Bei den Veranstaltungen der SPD soll durch die Anwesenheit der SPD-Mitglieder der Verwaltungsführung eine „staatstragende“ Wichtigkeit der SPD dokumentiert werden. Sie behandeln jedoch eigentlich die Themen, für die die Zukunftskommission zuständig sein sollte, die sie dort aber nicht einbringt. Warum? Welches Format will die SPD eigentlich? Das dient doch alles der Selbstdarstellung der Partei. Wir von der MiS beteiligen uns hier nicht als Komparsen.
Wie beurteilen Sie als Pirat den Digitalausbau in Sprockhövel?
Ein großes Problem der Politik insgesamt, aber auch gerade in Sprockhövel ist, dass alle in der Politik über Digitalisierung reden, aber kaum einer Ahnung hat, worüber er redet. Für den Ausbau in der Fläche sind natürlich die Telekommunikationsunternehmen verantwortlich.
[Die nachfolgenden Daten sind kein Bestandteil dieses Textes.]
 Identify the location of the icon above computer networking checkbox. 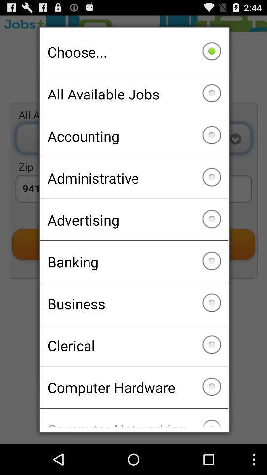
(134, 388).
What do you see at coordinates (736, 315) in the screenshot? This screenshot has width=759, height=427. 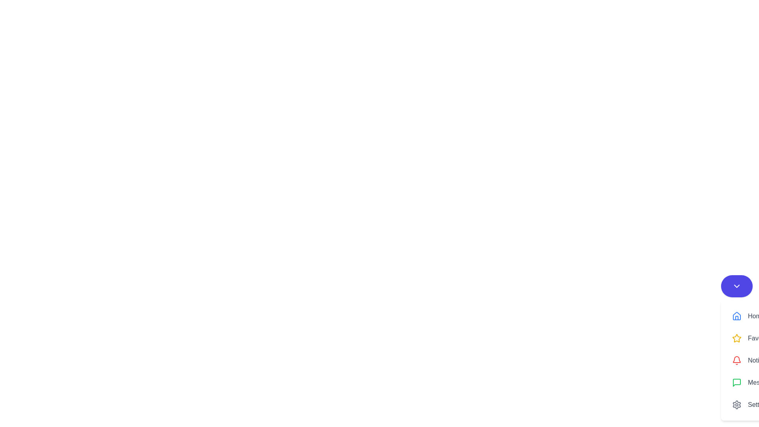 I see `the 'Home' navigation icon` at bounding box center [736, 315].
Hier müssen Stadt und Kreis Druck machen, wo es geht. Wir sind hier im Kreis sehr aktiv. Hier muss man ausdrücklich auch einmal die „Freifunker“ loben, die mit viel unentgeltlicher Arbeit Lücken füllen.
Wie ist da die Situation in der Stadtverwaltung?
Froh bin ich, dass unter Bürgermeister Winkelmann die Missstände in der IT-Infrastruktur der Verwaltung behoben wurden. Nachdem hier Jahrzehnte lang unter den Vorgängern in die Hardware und in die Weiterbildung der IT-Mitarbeiter wenig investiert wurde, sind wir nun endlich auf dem Stand der Technik und haben auch beim Personal aufgestockt. Ich hätte mir hier eine größere Vielfalt der Betriebssysteme und der Software gewünscht, aber dazu braucht man Mut – so wie die Stadt Schwäbisch Hall. So haben wir eine IT-Monokultur, aber man kann nicht alles haben.
Gibt es ein politisches Thema, das Sie bis zur Kommunalwahl noch voranbringen wollen?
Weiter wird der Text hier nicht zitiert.